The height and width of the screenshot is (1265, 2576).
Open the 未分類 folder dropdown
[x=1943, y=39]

---

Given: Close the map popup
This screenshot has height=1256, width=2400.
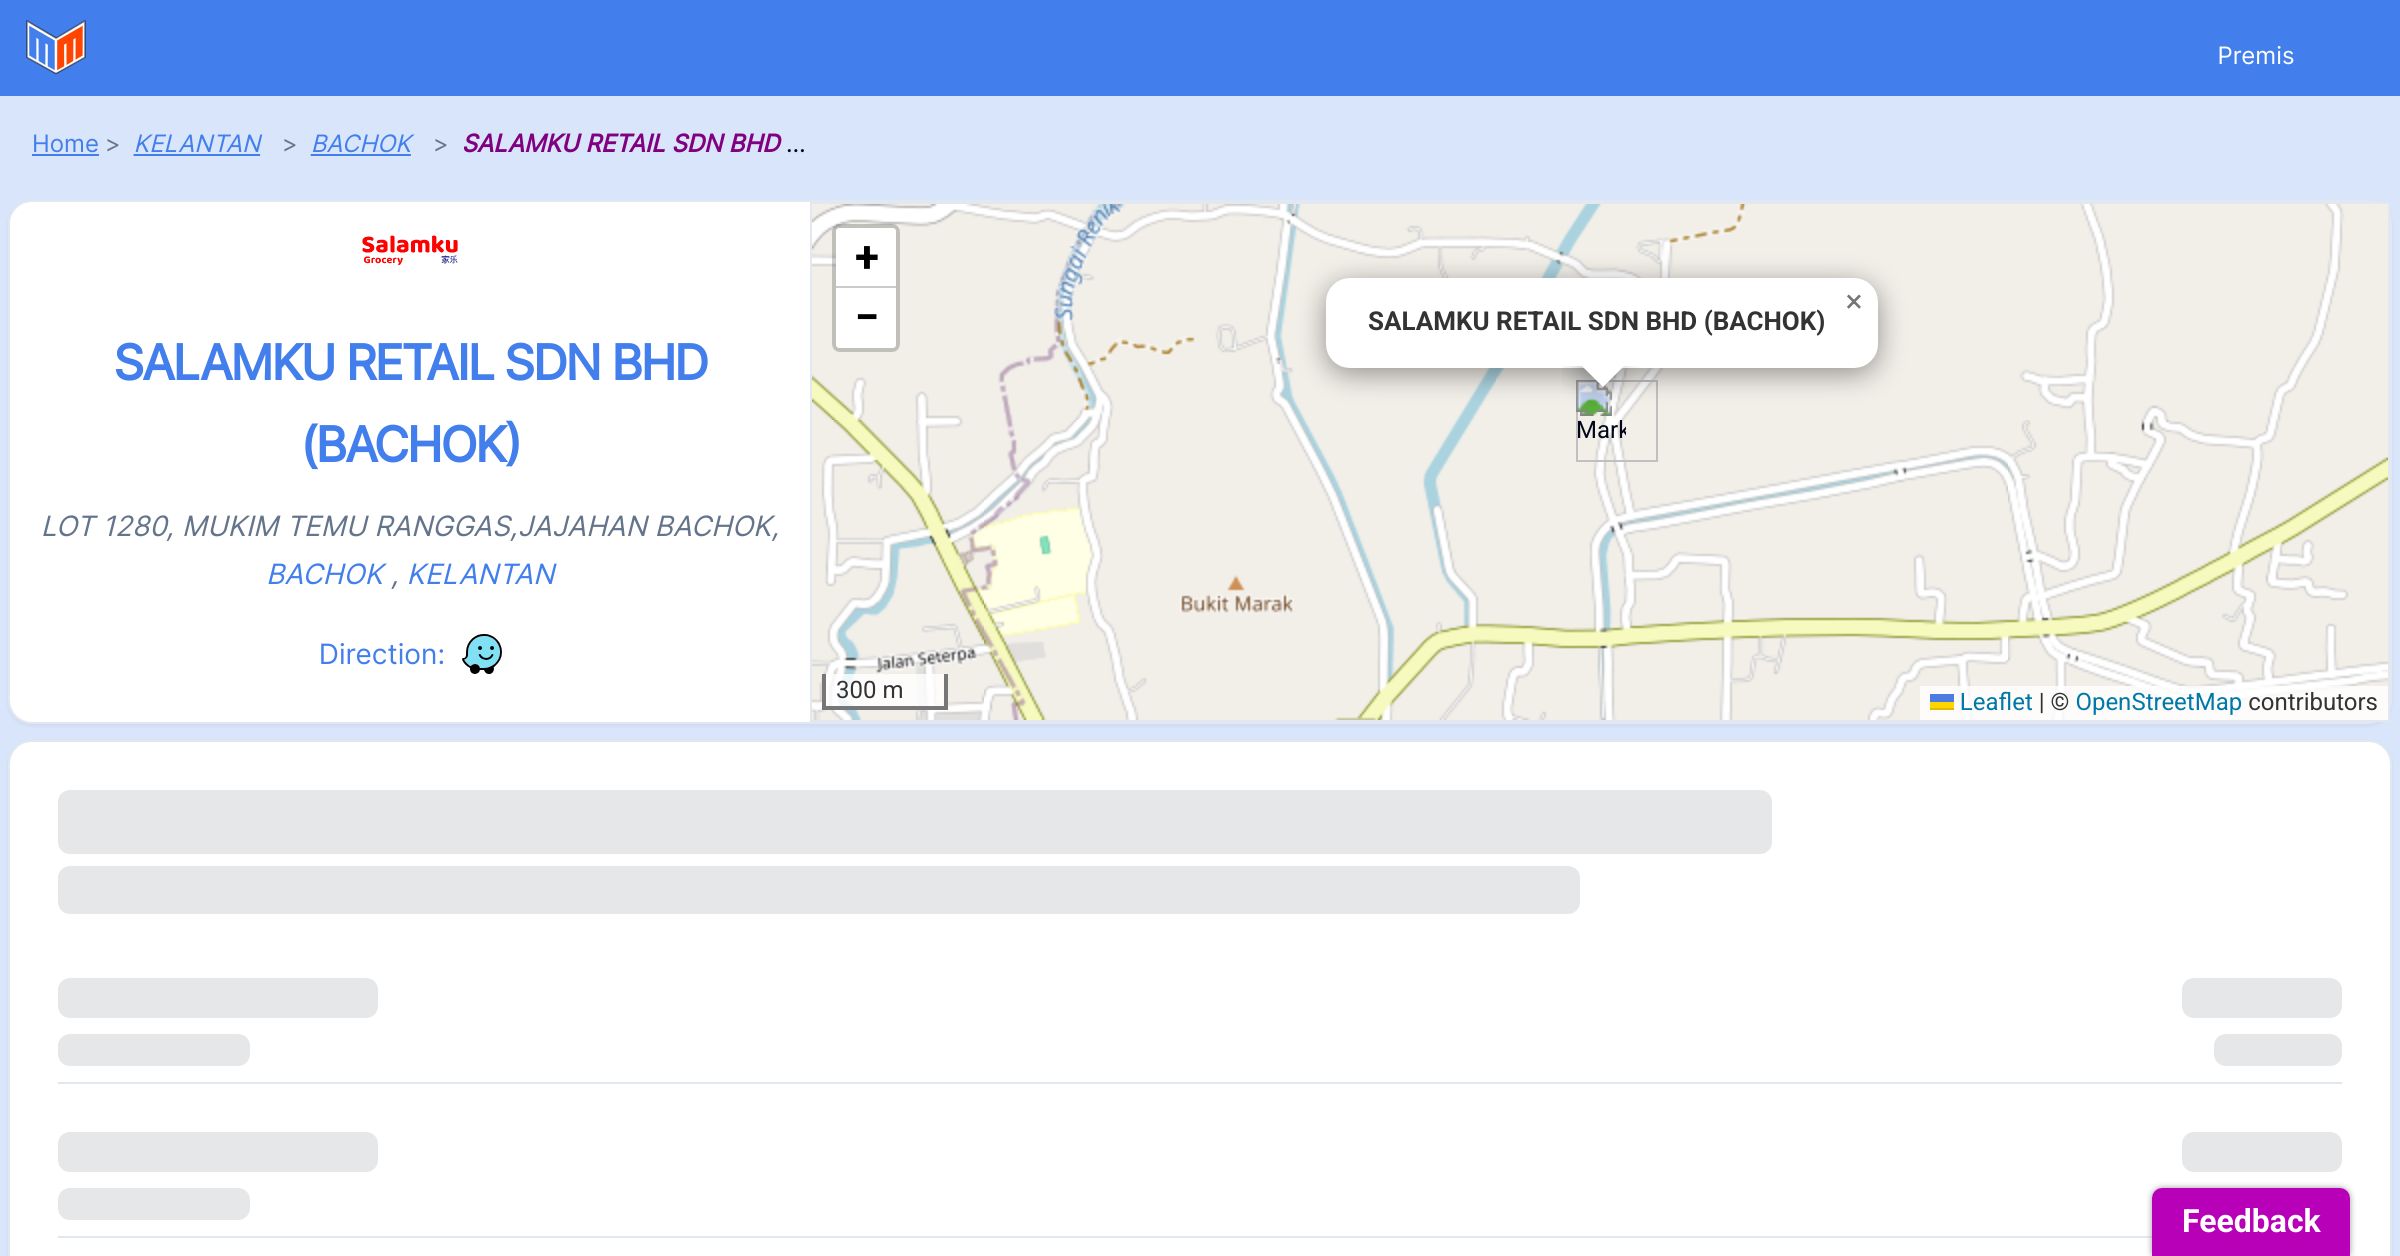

---

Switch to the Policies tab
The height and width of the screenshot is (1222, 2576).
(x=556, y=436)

---

● **EXERCISE OBJECTIVE**
Reproduce exactly the section above that begins at the line containing "Given: Close the map popup" and ends at the line containing "This screenshot has height=1256, width=2400.", leaving out all other lines.

● **RESPONSE**
Given: Close the map popup
This screenshot has height=1256, width=2400.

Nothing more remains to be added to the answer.